CaMKII interaction with the COOH terminus of α_1C is not reversed by dephosphorylation or CaM dissociation, and tethered CaMKII requires autophosphorylation or Ca^{2 +} /CaM for activity. (A and B) Immunoblots with CBα2 or a phosphospecific CaMKII mAb after GST pull-down assays, using α_1C aa 1509–1905 and 20 nM of autophosphorylated α-CaMKII. (A) 5 mM EGTA was present in the binding reaction and/or in the wash. (B) Purified recombinant PP1 was added before (PP1-Pre) or after (PP1-Post) the binding reaction in the presence or absence of 5 mM EGTA, as indicated. (C) Time course of reversal of CaMKII autonomous activity after PP1 treatment in solution (n = 4). (D) Activity measurements, using peptide AC-2 as a substrate, of CaMKII recovered in GST pull-down assays, using α_1C aa 1509–1905. Ca²⁺/CaM-dependent and autonomous activity measurements of CaMKII recovered after treatment with recombinant PP1 for 30 min (PP1) or no treatment (−) in the binding assay (n = 4) Values indicate means ± SD.

Figure 8.

Proposed mechanism of CaMKII binding to α_1C to form a local and dedicated Ca^{2 +} spike integrator for CDF. A catalytic core and autoregulatory domain for a prototypical CaMKII inactive subunit is shown on the bottom left (inactive is indicated by green).

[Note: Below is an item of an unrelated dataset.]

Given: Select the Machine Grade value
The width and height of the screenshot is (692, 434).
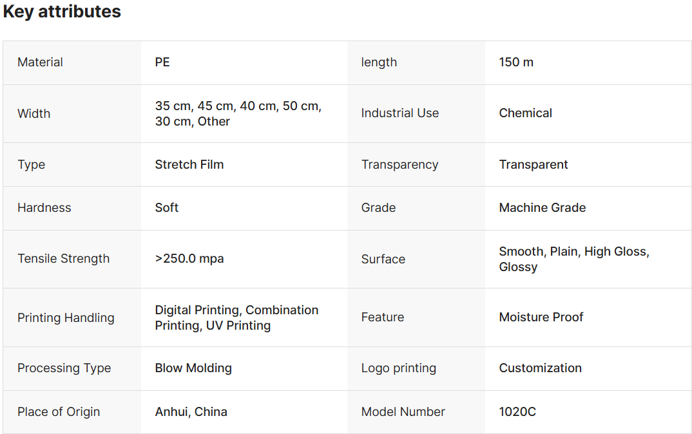Looking at the screenshot, I should coord(543,207).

Ca²⁺/CaM activation and Thr²⁸⁶ autophosphorylation displace the CaMKII autoregulatory domain within the catalytic lobe to activate the subunit (yellow) and to expose an α_1C tethering site. The CaMKII holoenzyme remains bound to the α_1C COOH terminus even after removal of the Ca²⁺/CaM stimulus, and CaMKII dephosphorylation produces an inactive subunit. CaMKII may remain tethered to other cytoplasmic domains of α_1C as well. High depolarization frequencies would produce a threshold level of activated/autophosphorylated CaMKII subunits that increase the P _o of the channel via phosphorylation of the NH₂ and/or COOH termini (top left). At low depolarization frequencies and under the influence of phosphatase action, CaMKII activation would not be produced, favoring a low P _o for α_1C (top right).